#### Exercise requirements
Although the data below holds other lines too, output only those from the line with "Open the 人物评价 section" up to and including the line with "The image size is (1148, 1038).", exactly as they appear.

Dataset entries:
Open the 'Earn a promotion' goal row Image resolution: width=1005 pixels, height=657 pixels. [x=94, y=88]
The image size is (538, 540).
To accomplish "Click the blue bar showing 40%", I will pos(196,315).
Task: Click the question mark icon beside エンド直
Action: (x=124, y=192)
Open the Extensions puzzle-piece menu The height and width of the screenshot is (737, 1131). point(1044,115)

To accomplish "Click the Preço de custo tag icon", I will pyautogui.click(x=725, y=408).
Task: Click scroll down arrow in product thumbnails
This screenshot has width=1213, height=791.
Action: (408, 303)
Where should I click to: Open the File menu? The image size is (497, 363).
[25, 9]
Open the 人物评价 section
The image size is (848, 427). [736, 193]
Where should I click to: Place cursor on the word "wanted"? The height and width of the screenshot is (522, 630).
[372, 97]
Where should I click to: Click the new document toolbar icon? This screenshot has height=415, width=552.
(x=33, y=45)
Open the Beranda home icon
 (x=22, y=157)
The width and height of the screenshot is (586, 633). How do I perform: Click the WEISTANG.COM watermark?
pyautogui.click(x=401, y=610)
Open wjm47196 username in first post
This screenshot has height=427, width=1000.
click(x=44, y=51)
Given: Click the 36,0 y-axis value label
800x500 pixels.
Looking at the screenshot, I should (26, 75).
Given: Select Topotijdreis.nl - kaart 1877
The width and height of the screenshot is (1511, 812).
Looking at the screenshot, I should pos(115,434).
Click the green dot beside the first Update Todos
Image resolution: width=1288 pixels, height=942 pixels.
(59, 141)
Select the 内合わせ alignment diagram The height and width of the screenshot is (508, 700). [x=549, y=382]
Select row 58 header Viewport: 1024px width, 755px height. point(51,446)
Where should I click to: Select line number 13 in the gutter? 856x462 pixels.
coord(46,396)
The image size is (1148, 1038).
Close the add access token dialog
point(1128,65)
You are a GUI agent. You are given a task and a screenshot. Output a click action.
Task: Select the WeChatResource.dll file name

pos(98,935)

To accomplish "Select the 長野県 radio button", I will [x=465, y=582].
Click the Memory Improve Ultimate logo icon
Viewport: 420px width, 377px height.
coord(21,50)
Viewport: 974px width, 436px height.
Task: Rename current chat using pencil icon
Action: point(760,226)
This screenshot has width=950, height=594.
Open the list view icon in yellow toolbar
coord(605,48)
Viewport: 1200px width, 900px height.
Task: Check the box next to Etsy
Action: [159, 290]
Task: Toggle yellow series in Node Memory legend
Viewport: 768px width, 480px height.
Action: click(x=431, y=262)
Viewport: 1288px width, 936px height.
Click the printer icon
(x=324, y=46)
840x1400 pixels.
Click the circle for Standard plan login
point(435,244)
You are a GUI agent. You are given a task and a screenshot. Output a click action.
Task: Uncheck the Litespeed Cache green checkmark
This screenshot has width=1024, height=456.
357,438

#### Completed task
Open the 人物评价 section
The image size is (848, 427). [736, 193]
Where should I click to: Place cursor on the word "wanted"? The height and width of the screenshot is (522, 630).
[372, 97]
Where should I click to: Click the new document toolbar icon? This screenshot has height=415, width=552.
(x=33, y=45)
Open the Beranda home icon
 (x=22, y=157)
The width and height of the screenshot is (586, 633). How do I perform: Click the WEISTANG.COM watermark?
pyautogui.click(x=401, y=610)
Open wjm47196 username in first post
This screenshot has height=427, width=1000.
click(x=44, y=51)
Given: Click the 36,0 y-axis value label
800x500 pixels.
Looking at the screenshot, I should (26, 75).
Given: Select Topotijdreis.nl - kaart 1877
The width and height of the screenshot is (1511, 812).
Looking at the screenshot, I should pos(115,434).
Click the green dot beside the first Update Todos
Image resolution: width=1288 pixels, height=942 pixels.
(59, 141)
Select the 内合わせ alignment diagram The height and width of the screenshot is (508, 700). [x=549, y=382]
Select row 58 header Viewport: 1024px width, 755px height. point(51,446)
Where should I click to: Select line number 13 in the gutter? 856x462 pixels.
coord(46,396)
The image size is (1148, 1038).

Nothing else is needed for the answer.